**Supplied passage:**
+--
[Owasp-antisamy] escaped tags goes thru without getting removed

Girish ivgirish at yahoo.com
Tue Apr 14 15:28:27 EDT 2009


awesome! this is what i was looking for.

thanks a lot,
Girish


Arshan Dabirsiaghi wrote:
> It passes all of RSnake's tests and more. You can look at the unit 
> tests here:
>  
> http://code.google.com/p/owaspantisamy/source/browse/trunk/Java/current/TestSource/org/owasp/validator/html/test/AntiSamyTest.java
>  
> Thanks,
> Arshan
>
> ------------------------------------------------------------------------
> *From:* owasp-antisamy-bounces at lists.owasp.org on behalf of Girish
> *Sent:* Tue 4/14/2009 3:23 PM
> *To:* Jason Li
> *Cc:* owasp-antisamy at lists.owasp.org
> *Subject:* Re: [Owasp-antisamy] escaped tags goes thru without getting 
> removed
>
> Jason,
> btw,  is antisamy tested against RSnake's cheat sheet ? if so, how are 
> the results ?
>
> thanks,
> Girish
>
>
> Jason Li wrote:
>> Girish,
>>
>> I think RSnake's cheatsheet that you mentioned
>> (http://ha.ckers.org/xss.html) is probably the best resource for
>> malicious content.
>>
>> In terms of expanding it to cleanse XML, it's unlikely we'll do this
>> because it's impossible for AntiSamy to determine how the XML content
>> data will be used. XML by it's nature is extremely flexible and could
>> be used in any number of contexts. Someone might be using a SOAP
>> message to deliver base64 encoded content that is then further HTML
>> entity encoded for interpreting by a browser at the end. AntiSamy
>> can't unravel the onion so to speak.
>>
>> IMHO, it's a task best left to the developer as they're the ones who
>> ultimately know the intended target.
>>
>> Thanks for the info about unescaping HTML! We'll have to look into
>> what Eric said earlier in the thread about AntiSamy's behavior with
>> encoded HTML.
+--
Could you extend the AntiSamy mailing-list thread, picking up right after its final line? The rows after this have nothing to do with the AntiSamy thread.

[Items stored from a collection]
+--
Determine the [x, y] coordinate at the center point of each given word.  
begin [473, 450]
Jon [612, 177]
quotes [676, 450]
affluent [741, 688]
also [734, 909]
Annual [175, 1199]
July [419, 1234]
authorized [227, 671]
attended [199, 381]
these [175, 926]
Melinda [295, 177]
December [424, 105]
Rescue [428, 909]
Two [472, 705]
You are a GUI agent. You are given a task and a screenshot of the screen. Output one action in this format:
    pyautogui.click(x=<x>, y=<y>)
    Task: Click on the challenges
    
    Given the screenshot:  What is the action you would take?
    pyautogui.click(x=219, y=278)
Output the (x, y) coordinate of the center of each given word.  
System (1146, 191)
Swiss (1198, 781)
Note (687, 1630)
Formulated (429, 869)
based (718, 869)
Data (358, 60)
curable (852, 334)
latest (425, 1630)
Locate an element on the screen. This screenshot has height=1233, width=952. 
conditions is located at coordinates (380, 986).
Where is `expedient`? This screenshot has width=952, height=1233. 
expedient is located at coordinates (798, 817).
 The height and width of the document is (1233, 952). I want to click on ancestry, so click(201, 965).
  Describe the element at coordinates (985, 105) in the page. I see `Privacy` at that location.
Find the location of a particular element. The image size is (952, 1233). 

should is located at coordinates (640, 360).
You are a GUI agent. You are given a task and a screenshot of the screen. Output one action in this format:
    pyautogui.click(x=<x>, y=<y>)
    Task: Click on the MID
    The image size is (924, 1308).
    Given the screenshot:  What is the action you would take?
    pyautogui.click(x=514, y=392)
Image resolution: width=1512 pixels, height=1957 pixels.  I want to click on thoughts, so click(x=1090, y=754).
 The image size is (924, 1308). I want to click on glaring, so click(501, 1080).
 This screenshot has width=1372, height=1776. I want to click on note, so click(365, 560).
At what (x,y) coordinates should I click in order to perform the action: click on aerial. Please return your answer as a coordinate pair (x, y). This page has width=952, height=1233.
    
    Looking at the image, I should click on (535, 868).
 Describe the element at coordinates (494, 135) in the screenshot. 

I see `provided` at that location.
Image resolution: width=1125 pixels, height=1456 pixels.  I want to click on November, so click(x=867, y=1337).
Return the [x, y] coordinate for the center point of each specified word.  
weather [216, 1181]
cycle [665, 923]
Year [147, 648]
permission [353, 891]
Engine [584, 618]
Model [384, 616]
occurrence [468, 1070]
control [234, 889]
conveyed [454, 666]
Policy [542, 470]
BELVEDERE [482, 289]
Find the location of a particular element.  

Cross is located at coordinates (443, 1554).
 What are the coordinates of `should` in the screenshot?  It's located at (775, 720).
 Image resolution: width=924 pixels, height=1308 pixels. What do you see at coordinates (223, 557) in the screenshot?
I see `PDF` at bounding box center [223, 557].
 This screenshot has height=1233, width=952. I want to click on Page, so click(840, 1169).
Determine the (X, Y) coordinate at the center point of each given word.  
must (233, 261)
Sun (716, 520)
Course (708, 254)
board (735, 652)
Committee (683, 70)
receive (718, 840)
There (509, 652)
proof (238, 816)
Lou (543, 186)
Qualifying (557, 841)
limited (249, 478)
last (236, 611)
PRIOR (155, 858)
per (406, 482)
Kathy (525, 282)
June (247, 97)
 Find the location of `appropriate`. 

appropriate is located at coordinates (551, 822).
+--
**Written reply:**
>>
>> --
>> -Jason Li-
>> -jason.li at owasp.org-
>>
>>
>>
>> On Mon, Apr 13, 2009 at 7:01 PM, Girish <ivgirish at yahoo.com> wrote:
>>   
>>> Jason,
>>> quick questions:
>>> (1) do you have more sample html files with malicious content that I can use
>>> to test ?
>>> (2) any plans to expand antisamy to cleanse XML files with html/js malicious
>>> code in the future?
>>>
>>> btw, forgot to mention that
>>> http://commons.apache.org/lang/api/org/apache/commons/lang/StringEscapeUtils.html
>>> helps to unescape html/javascript text.
>>>
>>> thanks,
>>> Girish
>>>
>>>
>>> Jason Li wrote:
>>>
>>> Girish,
>>>
>>> With regards to validating the description and title elements, I'm
>>> surprised this isn't working straight out of box.
>>>
>>> My tests with the default AntiSamy policy file and plaintext version
>>> show that you should get an empty string back from AntiSamy.
>>>
>>> A few questions:
>>> - Are you using the default AntiSamy policy file?
>>> - When you extract the text content for each node from your DOM
>>> object, is it returning the XML encoded version of the text content
>>> (i.e. &lt;script&gt;) or just the unencoded text version (i.e.
>>> <script>)?
>>> - Can you also provide the input and output (debugging or
>>> System.out.println()) of AntiSamy?  I'd like to eliminate the
>>> possibility that it's the DOM implementation that you're using
>>> (perhaps returns text content different than expected or doesn't
>>> update the DOM tree as expected).
>>>
>>> As to your question about links, you're absolutely right about URLs
>>> such as javascript:alert();.  That's why AntiSamy applies URL
>>> validation to anchor tags and link tags in HTML.
>>>
>>> However, AntiSamy only validates HTML. I can't stress this enough:
>>> AntiSamy assumes the input it receives is meant to be interpreted as
>>> HTML.
>>>
>>> If you pass in text that is going to be interpreted as a URL (like the
>>> text content of the URL XML node), AntiSamy doesn't have context to
>>> know that it's going to be interpreted as URL. The best thing I can
>>> suggest is kind of a kluge-hack which is to take the HTML *attribute*
>>> encoded version of the text content of your URL XML node and place it
>>> inside a make shift anchor tag with an href so that AntiSamy will
>>> perform proper URL validation on it.
>>>
>>> Take that suggestion with a grain of salt though - it's off the top of
>>> my head and I haven't thought through all the security considerations.
>>>
>>> --
>>> -Jason Li-
>>> -jason.li at owasp.org-
>>>
>>>
>>>
>>> On Mon, Apr 13, 2009 at 2:52 PM, Girish <ivgirish at yahoo.com> wrote:
>>>
>>>
>>> Jason,
>>> Thank you very much for detailed reply. Yes, you are right. The html content
>>> is inside RSS feeds. But I am not passing the entire xml to antisamy. I am
>>> actually
>>> - walking the xml tree
>>> - extracting the text content for each node
>>> - passing only text content to antisamy
>>> - then, updating the xml/dom tree with filtered content
>>>
>>> for example, here is the RSS feed that I am using for testing.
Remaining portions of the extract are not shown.